Headings give structure to your content, and the Table of Contents (TOC) helps readers navigate easily.

This guide explains:

  • How to create Markdown headings
  • How to set custom IDs for deep links
  • How to customize TOC levels (globally & per page)
  • How to embed an inline TOC directly inside a page

Writing Headings​

Use standard Markdown syntax:

## Level 2 Title
### Level 3 Title
#### Level 4 Title

Each heading automatically appears in the sidebar and TOC.

http://localhost:3000

Level 2 Title​

Level 3 Title​

Level 4 Title​

Heading IDs​

Every heading gets a unique ID so you can link directly to it.
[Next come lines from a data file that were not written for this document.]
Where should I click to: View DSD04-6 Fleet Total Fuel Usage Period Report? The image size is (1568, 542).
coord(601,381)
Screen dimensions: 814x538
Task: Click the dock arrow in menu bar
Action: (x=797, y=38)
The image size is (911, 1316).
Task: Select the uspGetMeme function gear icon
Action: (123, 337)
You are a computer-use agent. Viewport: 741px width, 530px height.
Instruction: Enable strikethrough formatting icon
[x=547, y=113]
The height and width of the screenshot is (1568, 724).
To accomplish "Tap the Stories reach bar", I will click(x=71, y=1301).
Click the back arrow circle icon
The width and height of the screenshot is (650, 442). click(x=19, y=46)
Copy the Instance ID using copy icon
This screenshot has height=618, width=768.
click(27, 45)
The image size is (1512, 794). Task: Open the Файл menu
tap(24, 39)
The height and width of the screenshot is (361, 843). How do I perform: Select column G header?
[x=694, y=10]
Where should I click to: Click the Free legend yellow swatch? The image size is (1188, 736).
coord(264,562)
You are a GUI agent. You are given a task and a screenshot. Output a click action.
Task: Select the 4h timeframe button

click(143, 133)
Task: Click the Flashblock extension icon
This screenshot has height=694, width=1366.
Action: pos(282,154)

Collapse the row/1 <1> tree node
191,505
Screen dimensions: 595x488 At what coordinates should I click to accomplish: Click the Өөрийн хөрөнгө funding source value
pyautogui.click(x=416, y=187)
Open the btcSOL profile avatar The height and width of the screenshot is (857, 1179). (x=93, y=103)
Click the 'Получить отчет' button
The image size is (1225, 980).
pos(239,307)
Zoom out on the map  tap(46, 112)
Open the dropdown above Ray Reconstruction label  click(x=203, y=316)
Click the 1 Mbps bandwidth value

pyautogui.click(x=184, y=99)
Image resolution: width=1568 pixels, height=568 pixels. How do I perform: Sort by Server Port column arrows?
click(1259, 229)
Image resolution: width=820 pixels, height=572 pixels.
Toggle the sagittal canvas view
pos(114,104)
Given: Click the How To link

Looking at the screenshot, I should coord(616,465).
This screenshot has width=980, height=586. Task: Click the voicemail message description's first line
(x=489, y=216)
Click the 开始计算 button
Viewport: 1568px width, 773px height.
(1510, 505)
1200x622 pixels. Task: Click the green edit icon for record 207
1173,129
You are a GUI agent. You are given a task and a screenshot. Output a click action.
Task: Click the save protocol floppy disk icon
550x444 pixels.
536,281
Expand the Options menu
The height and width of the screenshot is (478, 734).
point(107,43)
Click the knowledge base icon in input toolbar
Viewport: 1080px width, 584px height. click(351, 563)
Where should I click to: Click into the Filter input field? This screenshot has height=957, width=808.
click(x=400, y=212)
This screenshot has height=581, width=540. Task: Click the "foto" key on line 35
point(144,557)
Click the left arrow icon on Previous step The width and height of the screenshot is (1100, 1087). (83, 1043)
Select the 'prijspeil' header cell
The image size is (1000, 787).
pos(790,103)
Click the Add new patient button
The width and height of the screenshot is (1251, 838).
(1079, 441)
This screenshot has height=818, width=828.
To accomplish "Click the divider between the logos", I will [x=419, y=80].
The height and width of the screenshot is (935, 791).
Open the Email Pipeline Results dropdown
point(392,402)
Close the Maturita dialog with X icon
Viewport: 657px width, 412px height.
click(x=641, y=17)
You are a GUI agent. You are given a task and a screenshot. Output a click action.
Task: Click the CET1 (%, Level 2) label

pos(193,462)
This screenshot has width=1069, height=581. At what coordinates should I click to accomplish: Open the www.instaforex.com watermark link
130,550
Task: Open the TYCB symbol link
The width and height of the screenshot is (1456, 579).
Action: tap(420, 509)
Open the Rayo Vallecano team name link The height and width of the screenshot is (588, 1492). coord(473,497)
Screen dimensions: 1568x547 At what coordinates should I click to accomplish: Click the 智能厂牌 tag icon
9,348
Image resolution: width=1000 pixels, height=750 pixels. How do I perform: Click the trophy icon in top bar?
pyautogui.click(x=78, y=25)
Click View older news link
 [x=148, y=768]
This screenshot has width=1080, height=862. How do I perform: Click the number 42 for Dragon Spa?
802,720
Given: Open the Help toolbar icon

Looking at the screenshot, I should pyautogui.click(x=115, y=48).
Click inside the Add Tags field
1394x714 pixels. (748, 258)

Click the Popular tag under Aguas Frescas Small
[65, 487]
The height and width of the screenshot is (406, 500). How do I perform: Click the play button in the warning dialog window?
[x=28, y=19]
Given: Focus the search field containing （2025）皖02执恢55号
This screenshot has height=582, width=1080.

[Jump to Section](#level-2-title)
import Link from '@docusaurus/Link';

<Link to="#level-2-title">Jump to Section</Link>

Explicit IDs​

Generated IDs follow the heading text (e.g. ### Hello World β†’ hello-world). To lock an ID (useful for translations or renames), specify it manually:

### Hello World \{#my-explicit-id}

βœ… Now the link will always be #my-explicit-id, even if the text changes.

Avoid Duplicate IDs

Custom IDs must be unique per page. Duplicate IDs break anchor links and create invalid HTML.

TOC Levels​

By default, the TOC shows only H2 and H3 headings.

Per Page​

Set the range with front matter:

myDoc.md
---
toc_min_heading_level: 2
toc_max_heading_level: 5
---

Globally​

Change defaults in docusaurus.config.js:

docusaurus.config.js
export default {
themeConfig: {
tableOfContents: {
minHeadingLevel: 2,
maxHeadingLevel: 5,
},
},
};

Global settings can be overridden per page using front matter.

Inline Table of Contents​

You can insert a TOC inside the page body using the toc variable:

import TOCInline from '@theme/TOCInline';

<TOCInline toc={toc} />

toc is a flat list of headings:

declare const toc: {
value: string; // Heading text
id: string; // Anchor link
level: number; // Heading level (2–6)
}[];

Filter or Customize​

You can filter the array before rendering:

<TOCInline
toc={toc.filter(node => node.level === 2 || node.level === 4)}
minHeadingLevel={2}
maxHeadingLevel={4}
/>

This example displays only H2 and H4 headings.


Advanced Tips​

  • Headings inside Tabs or <details> still appear in the TOC.
  • Headings added with raw HTML (<h2>) will not appear in the TOC.
  • For complex use cases (ignoring certain headings, injecting custom ones), watch this issue.

Example of hiding headings:

<details>
<summary>Expandable</summary>
<h2 id="hidden-heading">This heading won't show in the TOC</h2>
</details>

Best Practices​

TipWhy it matters
Always specify explicit IDs for critical anchorsKeeps links stable if you rename headings
Limit TOC depth to 3–4 levelsImproves readability
Use inline TOC on long pagesGives readers quick context
Keep headings descriptiveHelps SEO & accessibility

Demo Content for TOC​

Below are sample sections to test TOC rendering:

Section A​

Lorem ipsum dolor sit amet.

Subsection A1​

Quick brown fox.

Section B​

Jumped over the lazy dog.

Subsection B1​

Contributors can play with TOC filters here.